ClassDojo Releases New App to Streamline Teacher-Parent-Student Communication


San Francisco-based ClassDojo is directing its mojo into a new mobile app. Starting January 15, users of the current mobile apps will have the option to upgrade to one new version, with three different user roles for teachers, parents and students.

Used by more than 3 million teachers in over half of US schools, ClassDojo was previously offered through two mobile versions: the original ClassDojo app, which tracks student behavior and noncognitive skills, and ClassDojo Messenger, for communication between teachers and parents.

But why split your offering into two apps when you can roll them into one?

Back when teachers predominantly used ClassDojo on browsers, they would often wait until the end of the lesson or the day to add or subtract points for student behaviors. But now, with 60-70% of teachers using it on mobile, co-founder and CEO Sam Chaudhary sees it more frequently used throughout the day, both to allocate points and share classroom moments with parents.

“Our initial mission was to help kids build noncognitive skills,” explains Chaudhary. “The double benefit was to help solve a classroom management problem.” He hopes to move further towards this goal through the new app, which enables students and parents to see a student’s progress, points, and history of behavior for one or all courses.

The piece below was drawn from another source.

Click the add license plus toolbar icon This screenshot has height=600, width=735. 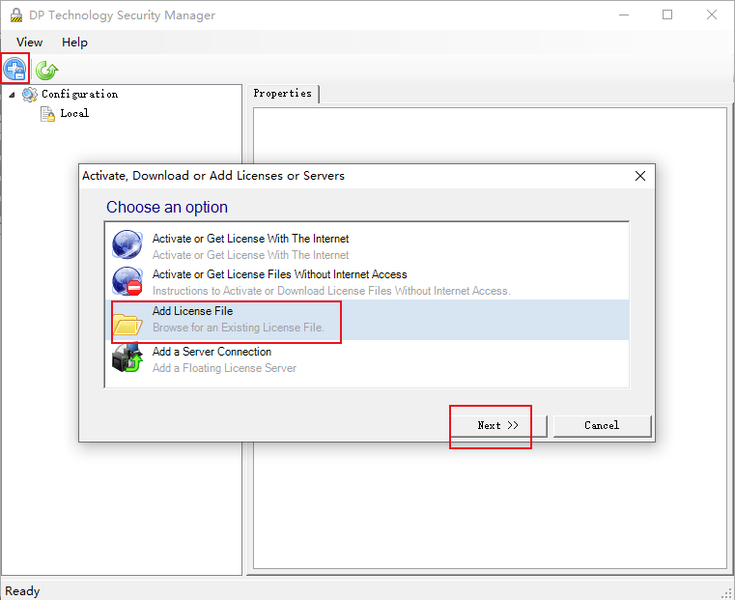coord(15,69)
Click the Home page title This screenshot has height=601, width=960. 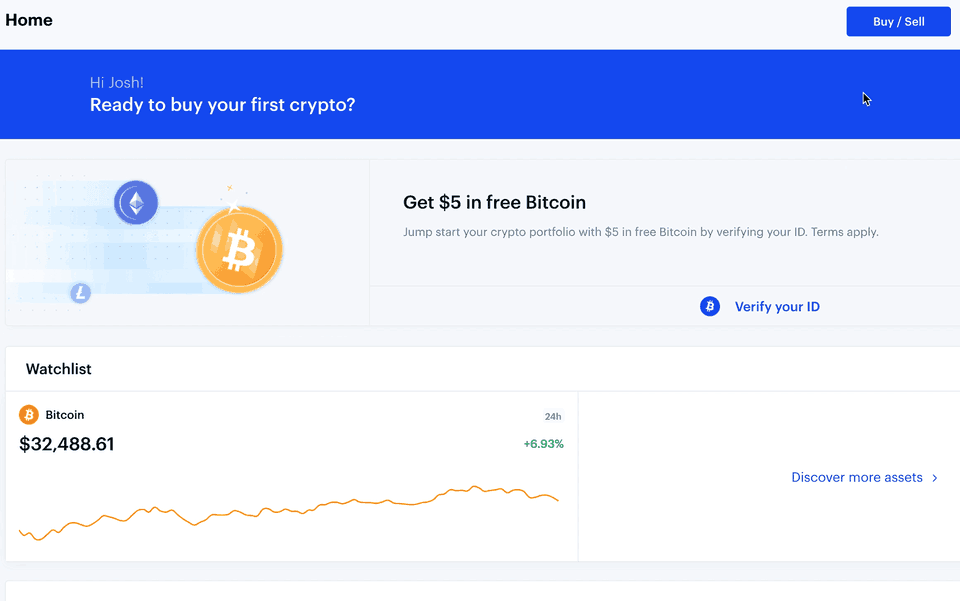pos(29,20)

Chaudhary also hopes the new app--which includes photo messages, the option to select multiple parent recipients, and see when messages are read--will make teacher-parent communication easier. Teacher use of the app on mobile throughout the day “reinforces the idea of parental engagement, and allows it to happen immediately in real time,” explained Manoj Lamba, marketing lead at ClassDojo.

Chaudhary hopes to encourage this “individual communication between parents and teachers” about student behavior “beyond just the rare parent-teacher conference.” He sees that focus on individual relationships as distinguishing the messaging aspect of ClassDojo from competitors like Remind, which also offers similar teacher-parent communication features.

So, what’s next for ClassDojo? There are many more suggestions from teachers on the to-do list, says Chaudhary, including translation into foreign languages for ELL classrooms, a seating chart viewing option, and a way for students to be able to reflect on their skills within the app.